(Saved data entries)
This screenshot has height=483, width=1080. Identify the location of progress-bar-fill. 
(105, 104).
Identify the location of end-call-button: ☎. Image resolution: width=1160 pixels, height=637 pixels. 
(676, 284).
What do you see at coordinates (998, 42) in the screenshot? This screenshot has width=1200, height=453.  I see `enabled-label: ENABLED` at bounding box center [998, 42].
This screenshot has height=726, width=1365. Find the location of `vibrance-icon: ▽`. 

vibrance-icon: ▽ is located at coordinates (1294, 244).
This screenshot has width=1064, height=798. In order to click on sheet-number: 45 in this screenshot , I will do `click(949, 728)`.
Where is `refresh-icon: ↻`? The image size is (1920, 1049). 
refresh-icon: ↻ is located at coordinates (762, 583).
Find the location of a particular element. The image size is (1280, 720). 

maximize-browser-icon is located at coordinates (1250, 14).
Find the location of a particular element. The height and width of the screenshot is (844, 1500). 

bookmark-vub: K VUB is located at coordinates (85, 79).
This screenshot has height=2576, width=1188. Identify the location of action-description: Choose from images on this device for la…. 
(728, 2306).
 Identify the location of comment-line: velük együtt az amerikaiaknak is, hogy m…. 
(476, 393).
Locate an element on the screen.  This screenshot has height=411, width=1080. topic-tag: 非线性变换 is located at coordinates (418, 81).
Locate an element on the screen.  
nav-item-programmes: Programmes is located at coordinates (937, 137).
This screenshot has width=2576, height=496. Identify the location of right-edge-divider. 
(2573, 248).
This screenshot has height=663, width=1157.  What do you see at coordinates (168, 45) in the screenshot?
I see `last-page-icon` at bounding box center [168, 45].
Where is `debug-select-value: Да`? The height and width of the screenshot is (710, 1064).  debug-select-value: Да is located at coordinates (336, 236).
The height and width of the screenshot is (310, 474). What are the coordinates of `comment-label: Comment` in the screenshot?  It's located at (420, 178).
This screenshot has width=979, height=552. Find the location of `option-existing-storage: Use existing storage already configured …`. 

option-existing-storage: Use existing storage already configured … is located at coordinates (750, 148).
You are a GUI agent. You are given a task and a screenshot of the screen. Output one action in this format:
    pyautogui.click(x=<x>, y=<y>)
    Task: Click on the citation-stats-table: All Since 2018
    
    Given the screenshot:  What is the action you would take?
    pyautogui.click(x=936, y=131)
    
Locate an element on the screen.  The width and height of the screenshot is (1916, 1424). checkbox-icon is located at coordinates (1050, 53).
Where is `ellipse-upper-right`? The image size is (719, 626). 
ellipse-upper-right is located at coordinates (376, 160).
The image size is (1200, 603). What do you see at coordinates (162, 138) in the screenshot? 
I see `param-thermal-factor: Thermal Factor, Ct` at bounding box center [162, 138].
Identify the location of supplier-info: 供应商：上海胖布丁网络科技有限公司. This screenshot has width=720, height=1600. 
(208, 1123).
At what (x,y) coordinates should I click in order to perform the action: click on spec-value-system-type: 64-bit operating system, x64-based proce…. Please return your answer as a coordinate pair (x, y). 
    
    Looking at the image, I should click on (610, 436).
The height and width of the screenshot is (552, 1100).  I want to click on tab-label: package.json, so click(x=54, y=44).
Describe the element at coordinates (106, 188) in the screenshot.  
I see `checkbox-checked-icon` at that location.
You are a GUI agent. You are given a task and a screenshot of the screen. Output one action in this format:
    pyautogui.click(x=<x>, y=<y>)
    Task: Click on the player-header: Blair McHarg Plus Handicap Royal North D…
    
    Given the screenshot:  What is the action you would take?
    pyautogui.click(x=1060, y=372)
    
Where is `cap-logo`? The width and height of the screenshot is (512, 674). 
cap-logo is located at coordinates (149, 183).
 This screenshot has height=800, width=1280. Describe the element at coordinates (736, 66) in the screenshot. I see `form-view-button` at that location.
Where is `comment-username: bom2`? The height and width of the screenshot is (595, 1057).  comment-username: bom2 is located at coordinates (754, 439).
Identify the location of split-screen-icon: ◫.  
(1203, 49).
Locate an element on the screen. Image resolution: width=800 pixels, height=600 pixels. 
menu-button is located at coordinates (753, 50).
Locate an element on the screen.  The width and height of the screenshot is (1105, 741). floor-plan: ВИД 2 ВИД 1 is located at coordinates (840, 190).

▶ **WORK TO COMPLETE**: Rewrite all of the items above, replacing "Identify the location of" with "Determine the position of" everywhere and leaving everything else unchanged.

▶ **YOUR SOLUTION**:
This screenshot has height=483, width=1080. Determine the position of progress-bar-fill. 
(105, 104).
Determine the position of end-call-button: ☎. Image resolution: width=1160 pixels, height=637 pixels. 
(676, 284).
What do you see at coordinates (998, 42) in the screenshot? This screenshot has width=1200, height=453.  I see `enabled-label: ENABLED` at bounding box center [998, 42].
This screenshot has height=726, width=1365. Find the location of `vibrance-icon: ▽`. 

vibrance-icon: ▽ is located at coordinates (1294, 244).
This screenshot has width=1064, height=798. In order to click on sheet-number: 45 in this screenshot , I will do `click(949, 728)`.
Where is `refresh-icon: ↻`? The image size is (1920, 1049). 
refresh-icon: ↻ is located at coordinates (762, 583).
Find the location of a particular element. The image size is (1280, 720). 

maximize-browser-icon is located at coordinates (1250, 14).
Find the location of a particular element. The height and width of the screenshot is (844, 1500). 

bookmark-vub: K VUB is located at coordinates (85, 79).
This screenshot has height=2576, width=1188. Determine the position of action-description: Choose from images on this device for la…. 
(728, 2306).
 Determine the position of comment-line: velük együtt az amerikaiaknak is, hogy m…. 
(476, 393).
Locate an element on the screen.  This screenshot has height=411, width=1080. topic-tag: 非线性变换 is located at coordinates (418, 81).
Locate an element on the screen.  
nav-item-programmes: Programmes is located at coordinates (937, 137).
This screenshot has width=2576, height=496. Determine the position of right-edge-divider. 
(2573, 248).
This screenshot has height=663, width=1157.  What do you see at coordinates (168, 45) in the screenshot?
I see `last-page-icon` at bounding box center [168, 45].
Where is `debug-select-value: Да`? The height and width of the screenshot is (710, 1064).  debug-select-value: Да is located at coordinates (336, 236).
The height and width of the screenshot is (310, 474). What are the coordinates of `comment-label: Comment` in the screenshot?  It's located at (420, 178).
This screenshot has width=979, height=552. Find the location of `option-existing-storage: Use existing storage already configured …`. 

option-existing-storage: Use existing storage already configured … is located at coordinates (750, 148).
You are a GUI agent. You are given a task and a screenshot of the screen. Output one action in this format:
    pyautogui.click(x=<x>, y=<y>)
    Task: Click on the citation-stats-table: All Since 2018
    
    Given the screenshot:  What is the action you would take?
    pyautogui.click(x=936, y=131)
    
Locate an element on the screen.  The width and height of the screenshot is (1916, 1424). checkbox-icon is located at coordinates (1050, 53).
Where is `ellipse-upper-right`? The image size is (719, 626). 
ellipse-upper-right is located at coordinates (376, 160).
The image size is (1200, 603). What do you see at coordinates (162, 138) in the screenshot? 
I see `param-thermal-factor: Thermal Factor, Ct` at bounding box center [162, 138].
Determine the position of supplier-info: 供应商：上海胖布丁网络科技有限公司. This screenshot has width=720, height=1600. 
(208, 1123).
At what (x,y) coordinates should I click in order to perform the action: click on spec-value-system-type: 64-bit operating system, x64-based proce…. Please return your answer as a coordinate pair (x, y). 
    
    Looking at the image, I should click on (610, 436).
The height and width of the screenshot is (552, 1100).  I want to click on tab-label: package.json, so click(x=54, y=44).
Describe the element at coordinates (106, 188) in the screenshot.  
I see `checkbox-checked-icon` at that location.
You are a GUI agent. You are given a task and a screenshot of the screen. Output one action in this format:
    pyautogui.click(x=<x>, y=<y>)
    Task: Click on the player-header: Blair McHarg Plus Handicap Royal North D…
    
    Given the screenshot:  What is the action you would take?
    pyautogui.click(x=1060, y=372)
    
Where is `cap-logo`? The width and height of the screenshot is (512, 674). 
cap-logo is located at coordinates (149, 183).
 This screenshot has height=800, width=1280. Describe the element at coordinates (736, 66) in the screenshot. I see `form-view-button` at that location.
Where is `comment-username: bom2`? The height and width of the screenshot is (595, 1057).  comment-username: bom2 is located at coordinates (754, 439).
Determine the position of split-screen-icon: ◫.  
(1203, 49).
Locate an element on the screen. Image resolution: width=800 pixels, height=600 pixels. 
menu-button is located at coordinates (753, 50).
Locate an element on the screen.  The width and height of the screenshot is (1105, 741). floor-plan: ВИД 2 ВИД 1 is located at coordinates (840, 190).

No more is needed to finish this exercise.